Noddle also said there is another important reason why manufacturers have noticed declining shipments, that being more efficient turn rates.
"In order to become more efficient, we know we've got to turn our inventories faster," Noddle said in reply to the question. "Last year, we took two days' supply out of our inventories. That was worth somewhere over $100 million in inventories on the ground to us. Last year was one of our best years, but in each of the past four years we've taken a day out, at least. We'll continue to do that.
"It used to be that half of our inventory was made up of forward or investment buying. Those days are long gone."
Noddle said that as the industry moves to greater use of just-in-time distribution, it's reasonable to suppose that the declines in shipments seen by manufacturers will flatten out.
During his presentation, Noddle also spoke of a different sort of efficiency, one that leverages from a method to reduce picking errors at Supervalu's distribution centers. Noddle said Supervalu has experienced a surprising 85% reduction in picking errors -- coupled with an increase in productivity -- in a two-location test of the system that gives voice direction to warehouse pickers. Plans now call for rolling out the system to all Supervalu depots in a year's time.
The voice-directed system, a product of Vocollect, Pittsburgh, increases picking accuracy because it lessens warehouse workers' dependence on written instructions, and it also bridges language barriers.

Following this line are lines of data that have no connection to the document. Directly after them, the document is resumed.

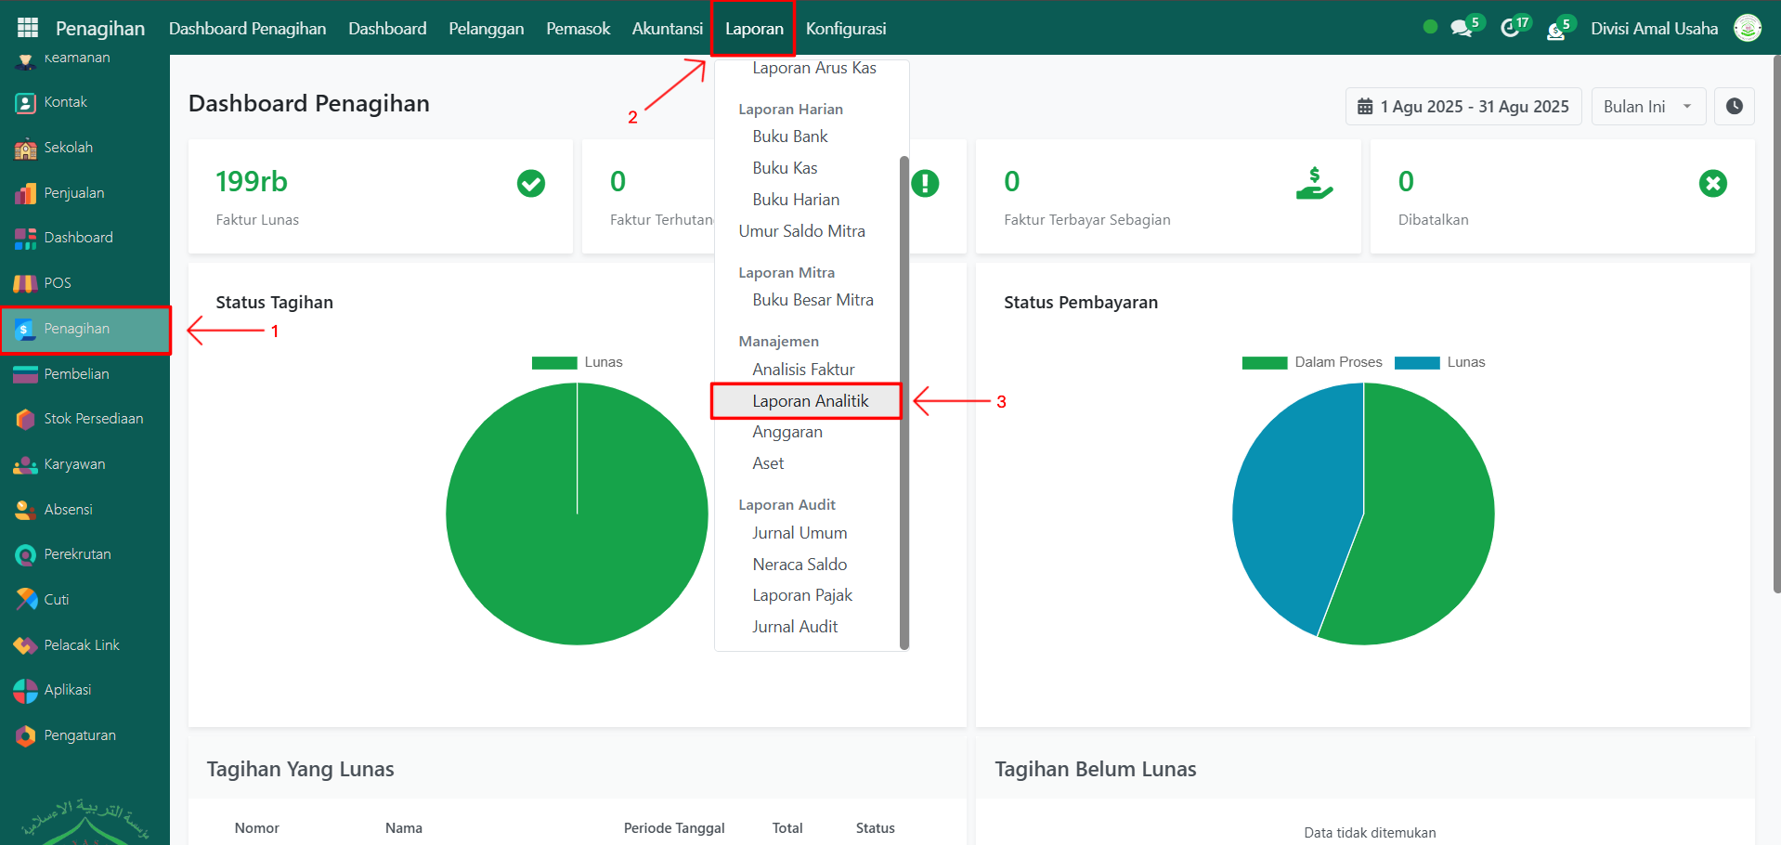Select Laporan Analitik from the menu
Image resolution: width=1781 pixels, height=845 pixels.
(x=810, y=401)
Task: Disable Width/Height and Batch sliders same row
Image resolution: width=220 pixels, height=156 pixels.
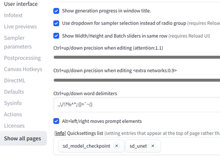Action: 56,36
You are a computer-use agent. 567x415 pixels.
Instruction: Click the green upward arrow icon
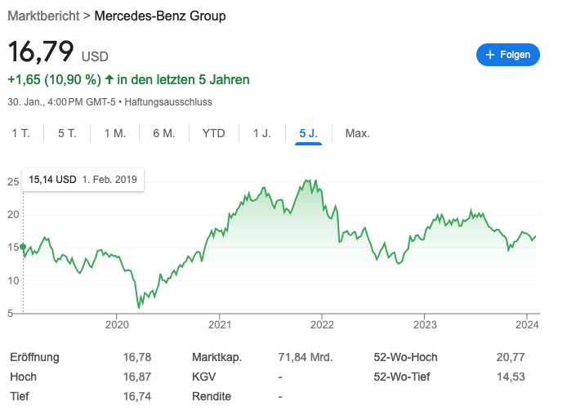tap(109, 80)
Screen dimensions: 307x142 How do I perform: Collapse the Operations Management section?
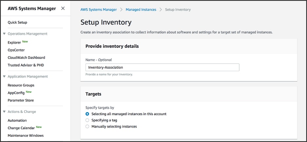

"We're installing Vocollect, which is a voice-directed system," Noddle said. "We get rid of all paper in the selection process. It's hands- and paper-free selection. Selectors wear a harness, and it talks to them. It tells them what to select. It's got multiple languages, so we can program it for Spanish or English, for example. We have already bought it and are installing it through our entire network this year and early next year.
"We found, in our two test locations, our rate of error went down 85% by using this voice-directed system. Errors are very costly. We were surprised that our productivity rate went up at the same time our error rate went down."
The reason? "Let me tell you something: People can't read very well today."
Vocollect's technology is used with some frequency throughout the food-distribution industry, including by such companies as Wal-Mart Stores, Fleming Cos., Price Chopper, Wegmans Food Markets, Roundy's and Campbell Soup Co. It has application elsewhere too, such as in automobile manufacturing by Ford Motor Co. and Saturn.
On another topic, Noddle issued a heartfelt appeal to the industry to reduce the current slate of three Internet-based trading exchanges in favor of allowing UCCnet to manage the process. The existing exchanges are WorldWide Retail Exchange, GlobalNetXchange and Transora.
"I remember being here three years ago pleading that we don't invest in separate exchanges; pleading that we use UCCnet because it was a way to have the exchange done once by the industry, just like we did the UPC [process], instead of having all these exchanges with CEOs and administrative staff. I think we've burned through half a billion dollars.
"We've got value to use [in the exchanges], but as an industry we should have an electronic highway we could use together, just as we have pavement highways we can all use."
UCCnet, Lawrenceville, N.J., is a subsidiary of the not-for-profit Uniform Code Council.
A similar appeal to winnow the multiplicity of trading exchanges was issued during another GMA workshop session here by Jerry Storch, vice chairman, Target Corp.